Brigadier General Constantin Spînu, the spokesman of the Romanian Ministry of Defense, commenting on the Romanian Television about the December 1st parade, confirmed that the Ministry of Defense is analyzing and substantiating a program to acquire tanks: "There is also a tank provisioning program in the Romanian Army's medium and long-term program. Their turn will come. I can't go into details, the program is being analyzed and substantiated and will enter in 2023".

"The war in Ukraine showed us the importance of artillery, tanks, air defense, logistics, as well as the possibility of projecting the force at long distances and for long periods, and supporting them in contact with the enemy", concluded Brigadier General Constantin Spînu, echoed by

The M1A2 SEPv3 Abrams and a so-far-unspêcified variant of the Leopard 2 (but probably the Leopard 2A7) appear to be favored but the South Korean K2 Panther might poke its nose in the competition. DefenseRomania announced last summer that Romania already sent a letter of intent for the purchase of Abrams tanks. A second contender for this program will be the Leopard tank. And there have been reports of interest in the South Korean K2 Black Panther as well. However, DefenseRomania’s information source says that, so far, the discussions with the South Koreans have only focused on K9 self-propelled howitzers.

TR-85M1 Bizonul, the backbone of the armored units of the Romanian Army

The TR-85 is a third-generation main battle tank designed for the armed forces of Romania. Based on the TR-77-580 (successor of the T-55), the TR-85 tank was developed from 1978 to 1985 and produced from 1986 until 1990.

In March 1994, the Romanian General Staff initiated the modernization program of the TR-85 tanks by order no. 1429. On 14 April 1994, the upgrade program was approved by the Supreme Council of National Defense and the development of the new tank, officially designated TR-85M1 Bizonul (The Bison), began in 1996 when two prototypes were built. The aim of the program was to upgrade the TR-85 to NATO standards by improving the firepower, protection, mobility, communication systems and reliability of the engine, transmission and braking systems.

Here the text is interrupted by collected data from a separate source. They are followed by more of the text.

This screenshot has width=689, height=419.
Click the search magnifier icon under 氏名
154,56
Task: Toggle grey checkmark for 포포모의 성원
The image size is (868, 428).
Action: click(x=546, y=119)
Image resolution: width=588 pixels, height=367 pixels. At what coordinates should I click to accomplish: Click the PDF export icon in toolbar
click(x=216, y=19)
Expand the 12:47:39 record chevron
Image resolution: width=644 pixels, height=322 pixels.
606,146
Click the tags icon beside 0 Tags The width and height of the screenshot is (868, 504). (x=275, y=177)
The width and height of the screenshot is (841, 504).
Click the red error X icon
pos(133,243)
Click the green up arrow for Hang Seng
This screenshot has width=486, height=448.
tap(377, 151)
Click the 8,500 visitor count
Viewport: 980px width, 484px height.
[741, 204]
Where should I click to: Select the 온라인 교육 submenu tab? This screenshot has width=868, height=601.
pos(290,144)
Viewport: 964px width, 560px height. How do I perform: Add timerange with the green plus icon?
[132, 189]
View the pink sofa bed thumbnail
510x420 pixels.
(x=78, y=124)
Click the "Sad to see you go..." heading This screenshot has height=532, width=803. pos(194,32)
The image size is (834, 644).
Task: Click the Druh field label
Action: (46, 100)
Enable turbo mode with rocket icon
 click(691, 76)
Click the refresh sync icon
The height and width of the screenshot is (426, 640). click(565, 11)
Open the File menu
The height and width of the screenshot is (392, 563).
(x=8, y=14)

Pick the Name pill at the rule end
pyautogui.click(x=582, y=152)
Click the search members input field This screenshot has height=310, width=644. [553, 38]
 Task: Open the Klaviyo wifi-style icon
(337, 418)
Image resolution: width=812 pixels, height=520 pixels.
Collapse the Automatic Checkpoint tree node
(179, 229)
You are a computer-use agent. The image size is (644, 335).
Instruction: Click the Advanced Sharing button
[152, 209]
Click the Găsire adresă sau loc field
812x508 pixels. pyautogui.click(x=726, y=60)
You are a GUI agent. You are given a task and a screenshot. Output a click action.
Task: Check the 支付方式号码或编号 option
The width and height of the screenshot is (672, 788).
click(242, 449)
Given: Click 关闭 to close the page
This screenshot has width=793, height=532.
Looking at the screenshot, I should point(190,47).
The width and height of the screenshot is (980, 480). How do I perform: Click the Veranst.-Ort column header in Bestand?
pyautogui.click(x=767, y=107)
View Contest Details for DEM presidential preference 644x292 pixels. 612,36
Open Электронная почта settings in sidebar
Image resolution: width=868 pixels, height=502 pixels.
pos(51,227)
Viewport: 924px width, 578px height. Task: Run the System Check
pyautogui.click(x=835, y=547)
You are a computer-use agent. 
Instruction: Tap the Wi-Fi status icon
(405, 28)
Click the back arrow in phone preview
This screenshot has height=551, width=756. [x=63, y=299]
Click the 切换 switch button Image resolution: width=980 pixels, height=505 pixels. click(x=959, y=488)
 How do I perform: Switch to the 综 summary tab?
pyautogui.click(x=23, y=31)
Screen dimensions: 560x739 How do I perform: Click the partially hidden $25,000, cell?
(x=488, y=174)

The modernization program involved both foreign companies (most of them from France), such as Aerospatiale Matra, Sagem, Kollmorgen-Artus, Racal, and local defense companies such as the ROMARM military consortium, METRA (Military Equipment and Technologies Research Agency), Electromagnetica, FAUR, Elprof, Aeroteh, IOR, Prooptica, Artego, Arsenal Reșița, Metav, Forsev, Anticorozivul, IEMI, Rolast, Aerostar and IOEL. The result of the modernization program, the TR-85M1 tank, is compliant with NATO standards.

Although a further development of the T-55, the TR-85M1 uses a T-block powerpack (similar to the one used in the Leopard 1) based on a V8 German 830 hp (620 kW) diesel engine, an improved turret, a locally-designed "Ciclop" fire control system (with cross-wind sensor, laser rangefinder and night vision), new 100 mm BM-412 Sg armour-piercing fin-stabilized discarding sabot (APFSDS-T) projectiles and a fully redesigned suspension with 6 road wheels on each side, protected by metal side skirts. Combat weight is 50 tons.

An old Romanian-German cooperation project without result?

On April 30, 2015, Army Recognition reported that Romanian authorities would lay the foundations for bilateral cooperation in the defense industry with the German company KraussMaffei Wegmann. A working group had already been formed after a meeting between Sorin Encutescu, State Secretary of the Romanian Ministry of Economy, coordinator of the defense industry, and Thomas Fritzsch, regional sales director of Krauss-Maffei Wegmann (KMW), according to a Romanian newspaper." The discussions focused on the possibility of bilateral cooperation in this field which is required for the completion of a national defense project or third-party beneficiary," said representatives of the Ministry of Economy. "At the end of the meeting, it was agreed for both the Romanian and the German parties to consider setting up a working group in order to find the best solutions for future collaboration in the interest of all parties," Economy Ministry officials said. However, it seems that this move gave no actual result.